When Marie Roberts performed a tap dance number with Jack Rand’s Dance School in 1932, she thought it was just a routine performance. What she didn’t know was Atlanta Ballet founder Dorothy Alexander was in the audience, and Roberts had her complete attention.
After the show, Alexander offered Roberts a scholarship to the Atlanta School of Ballet, and the talented 9-year-old traded in her tap shoes for ballet slippers, starting her down a path toward becoming a successful dancer and choreographer.
Roberts remained at the Atlanta School of Ballet until 1935, when she became a charter member of the Dorothy Alexander Dance Art Group, which was consolidated into the Atlanta Civic Ballet in 1941. She remained there until she and fellow dancer Hilda Gumm decided they wanted to begin teaching and choreographing on their own. So in 1947, Roberts and Gumm founded the Decatur School of Ballet in a small room above an ice cream parlor in downtown Decatur, said current Decatur ballet school owner, Kathleen Everett.
“I think both of them had such a passion for teaching, leading and directing,” Everett said. “That’s what spurred them to do their own school and company.”
A few years later, Roberts and Gumm founded an Atlanta Civic Ballet junior company known as the Decatur Civic Ballet, which became an independent company in 1962 and is now known as Decatur City Dance. Throughout her work with the school and company, Roberts taught and mentored students ages 3 and up, and in addition to teaching dance, she also strived to inspire her students to become teachers themselves, Everett said.
“I would call her a ballet teacher’s teacher,” she said.
Marie Ellen Roberts of Atlanta died Sunday from complications of heart failure at St. Joseph’s Hospital. She was 90.
Her graveside service is scheduled for 2 p.m. Thursday at Arlington Memorial Park. H.M. Patterson & Son, Arlington Chapel is handling the arrangements.
Throughout her career, Roberts was a role model and mentor who left a lasting impression on her students, most of whom became professional dancers, teachers and owners of dance companies, said her husband of 68 years, Everett Lee Roberts of Atlanta.
“She mentored quite a lot of young ladies,” he said. “And not just for dance, but also for other things. That’s what made her so enduring.”

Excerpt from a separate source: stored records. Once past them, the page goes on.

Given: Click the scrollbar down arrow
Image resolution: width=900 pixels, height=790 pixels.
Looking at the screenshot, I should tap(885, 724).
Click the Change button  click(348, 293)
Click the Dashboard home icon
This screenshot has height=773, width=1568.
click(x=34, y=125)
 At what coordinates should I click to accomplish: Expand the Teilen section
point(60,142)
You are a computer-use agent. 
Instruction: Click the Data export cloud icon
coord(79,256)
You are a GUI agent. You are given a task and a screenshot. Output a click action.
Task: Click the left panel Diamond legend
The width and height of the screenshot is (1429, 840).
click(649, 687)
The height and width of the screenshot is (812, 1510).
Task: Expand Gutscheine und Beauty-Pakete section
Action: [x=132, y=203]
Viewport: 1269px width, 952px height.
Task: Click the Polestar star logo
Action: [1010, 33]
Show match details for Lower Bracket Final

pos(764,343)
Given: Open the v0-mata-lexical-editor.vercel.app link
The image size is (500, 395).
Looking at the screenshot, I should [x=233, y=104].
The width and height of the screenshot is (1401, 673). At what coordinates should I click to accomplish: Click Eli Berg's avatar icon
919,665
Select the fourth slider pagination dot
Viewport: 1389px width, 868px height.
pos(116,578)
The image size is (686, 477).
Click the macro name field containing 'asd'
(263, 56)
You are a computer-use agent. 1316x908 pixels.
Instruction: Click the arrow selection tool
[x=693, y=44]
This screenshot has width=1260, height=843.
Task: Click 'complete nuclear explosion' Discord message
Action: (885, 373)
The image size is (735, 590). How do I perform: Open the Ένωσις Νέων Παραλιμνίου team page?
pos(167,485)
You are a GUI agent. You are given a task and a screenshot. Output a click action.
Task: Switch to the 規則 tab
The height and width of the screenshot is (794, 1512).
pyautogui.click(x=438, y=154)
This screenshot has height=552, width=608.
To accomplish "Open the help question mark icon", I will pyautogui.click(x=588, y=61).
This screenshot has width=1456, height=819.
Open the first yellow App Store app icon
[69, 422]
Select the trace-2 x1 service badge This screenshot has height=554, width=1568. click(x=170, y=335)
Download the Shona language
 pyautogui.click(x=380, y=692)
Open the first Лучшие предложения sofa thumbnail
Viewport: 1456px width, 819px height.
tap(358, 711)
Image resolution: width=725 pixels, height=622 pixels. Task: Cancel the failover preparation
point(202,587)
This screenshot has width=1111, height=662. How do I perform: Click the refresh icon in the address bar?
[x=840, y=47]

Roberts’ career as a full-time choreographer and teacher ended when she and Gumm sold the Decatur ballet school to Kathleen Everett in 1980, but she guest taught at other studios around Atlanta and continued to serve as a mentor and adviser. Her contributions to dance and choreography won’t soon be forgotten.
“Not all dancers can make good choreography, too. But she did,” her husband said.
The Decatur School of Dance will dedicate their annual performance to Roberts when they perform on May 17 at the Ferst Center for the Arts at Georgia Tech.
In addition to her husband, Roberts is survived by a daughter, Alicia C. Roberts of Hoschton; a son, Douglas Lee Roberts of Castaic, Calif.; five grandchildren and two great-grandchildren.